* _Zu erledigende Aufgabe_
Schreibe den Text zum Zugang von E-Mails im geschäftlichen Verkehr vollständig und wortgetreu ab.

* _Zu lesender Auszug_
7. Dezember 2022

Bundesgerichtshof klärt die Frage, wann eine E-Mail im geschäftlichen Verkehr zugegangen ist (Urteil vom 06.10.2022 – VII ZR 895/21)

Eine rechtliche Erklärung unter Abwesenden muss nach § 130 BGB dem Empfänger zugegangen sein, um wirksam zu sein. Die Frage, wann eine Erklärung zugegangen ist, kann in der Praxis erhebliche Bedeutung gewinnen. Bis zum Zugang beim Empfänger kann die Erklärung durch den Absender nämlich jederzeit widerrufen oder abgeändert werden.

Der Zugang einer Erklärung setzt nach allgemeiner Meinung voraus, dass die Erklärung so in den Herrschaftsbereich des Empfängers gelangt ist, dass dieser nach dem normalen Lauf der Dinge von ihr Kenntnis nehmen kann (entscheidend ist also nicht die tatsächliche Kenntnisnahme). Für Briefe ist seit langem anerkannt, dass diese im Geschäftsverkehr bis zum Schluss der Geschäftszeiten mit dem Einwurf in den Briefkasten des Empfängers zugehen; erfolgt der Einwurf nach Geschäftsschluss, geht die Erklärung mit dem Geschäftsbeginn am nächsten Werktag zu.

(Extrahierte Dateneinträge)

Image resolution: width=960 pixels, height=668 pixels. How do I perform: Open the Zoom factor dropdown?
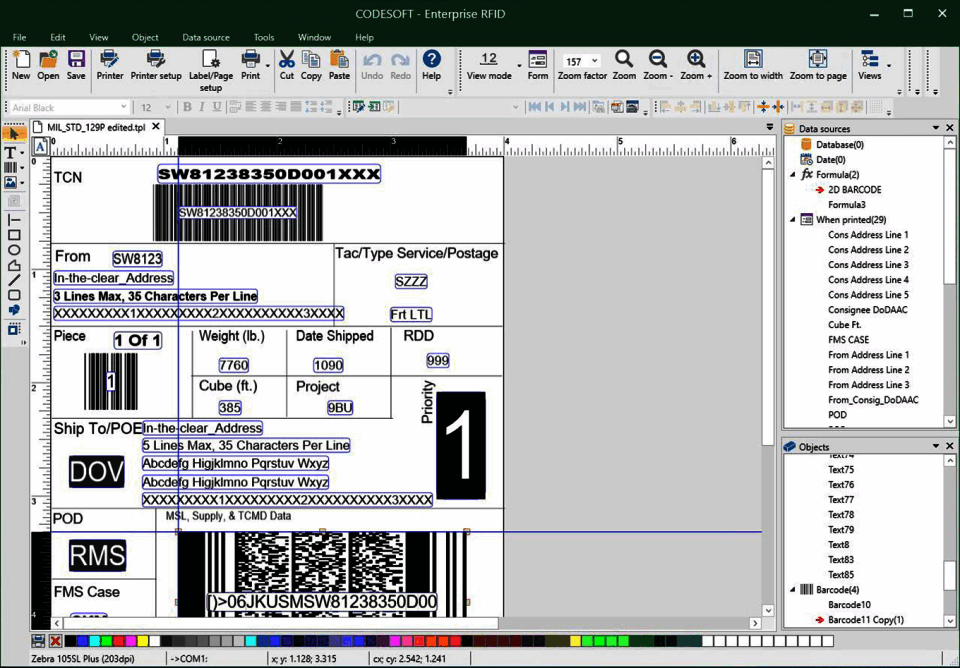coord(596,60)
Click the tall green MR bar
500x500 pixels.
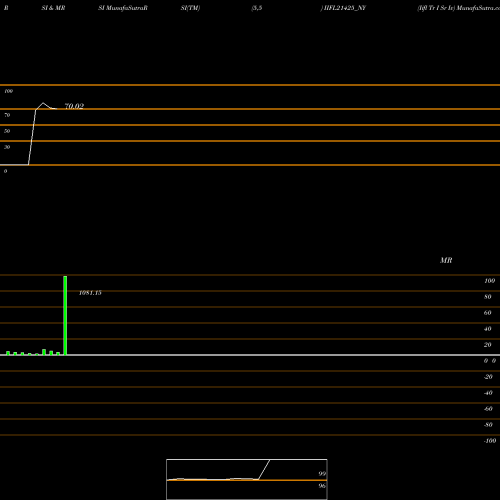click(65, 315)
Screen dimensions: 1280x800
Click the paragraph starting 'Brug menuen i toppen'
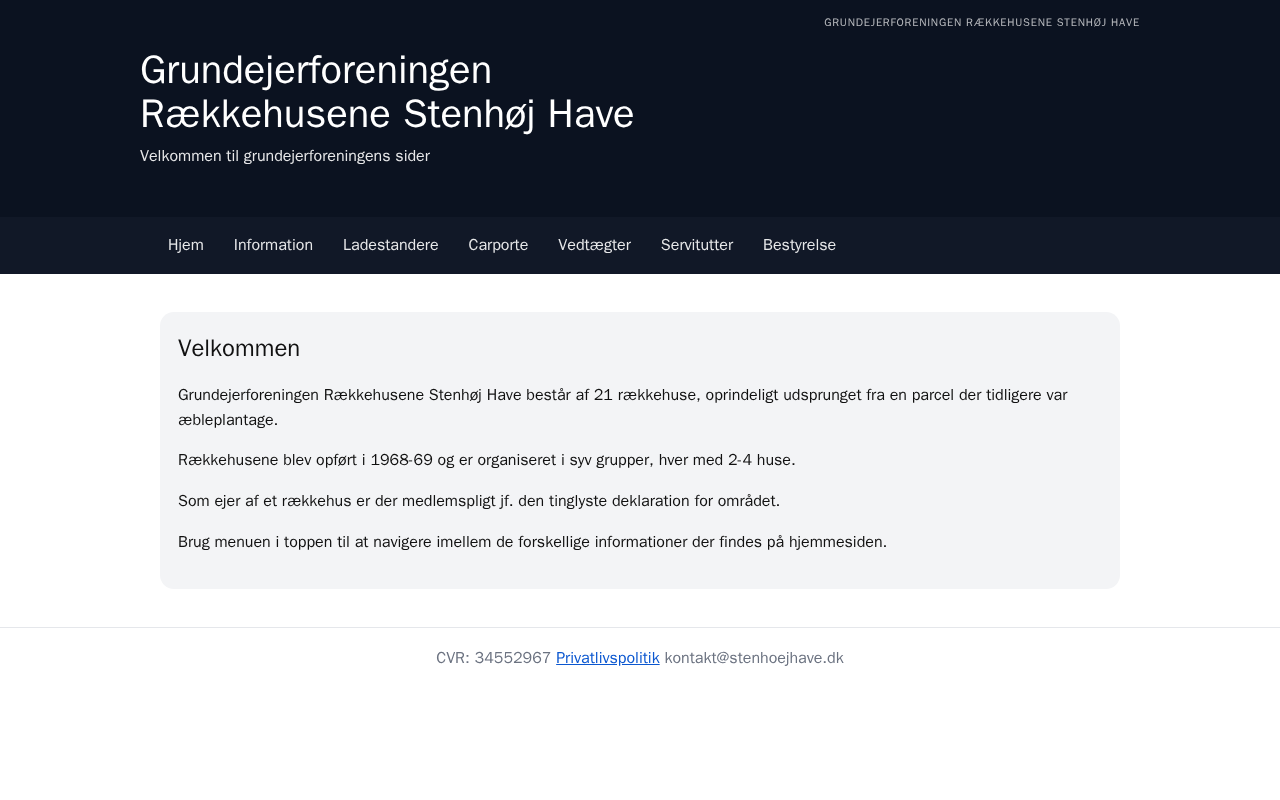click(532, 542)
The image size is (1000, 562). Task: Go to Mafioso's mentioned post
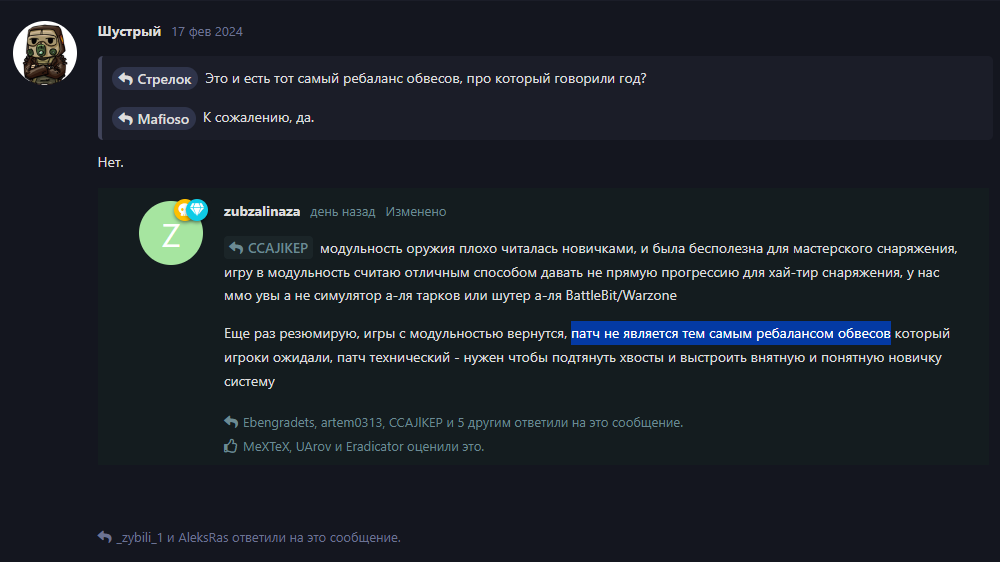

* _Antwort zur Aufgabe_
7. Dezember 2022

Bundesgerichtshof klärt die Frage, wann eine E-Mail im geschäftlichen Verkehr zugegangen ist (Urteil vom 06.10.2022 – VII ZR 895/21)

Eine rechtliche Erklärung unter Abwesenden muss nach § 130 BGB dem Empfänger zugegangen sein, um wirksam zu sein. Die Frage, wann eine Erklärung zugegangen ist, kann in der Praxis erhebliche Bedeutung gewinnen. Bis zum Zugang beim Empfänger kann die Erklärung durch den Absender nämlich jederzeit widerrufen oder abgeändert werden.

Der Zugang einer Erklärung setzt nach allgemeiner Meinung voraus, dass die Erklärung so in den Herrschaftsbereich des Empfängers gelangt ist, dass dieser nach dem normalen Lauf der Dinge von ihr Kenntnis nehmen kann (entscheidend ist also nicht die tatsächliche Kenntnisnahme). Für Briefe ist seit langem anerkannt, dass diese im Geschäftsverkehr bis zum Schluss der Geschäftszeiten mit dem Einwurf in den Briefkasten des Empfängers zugehen; erfolgt der Einwurf nach Geschäftsschluss, geht die Erklärung mit dem Geschäftsbeginn am nächsten Werktag zu.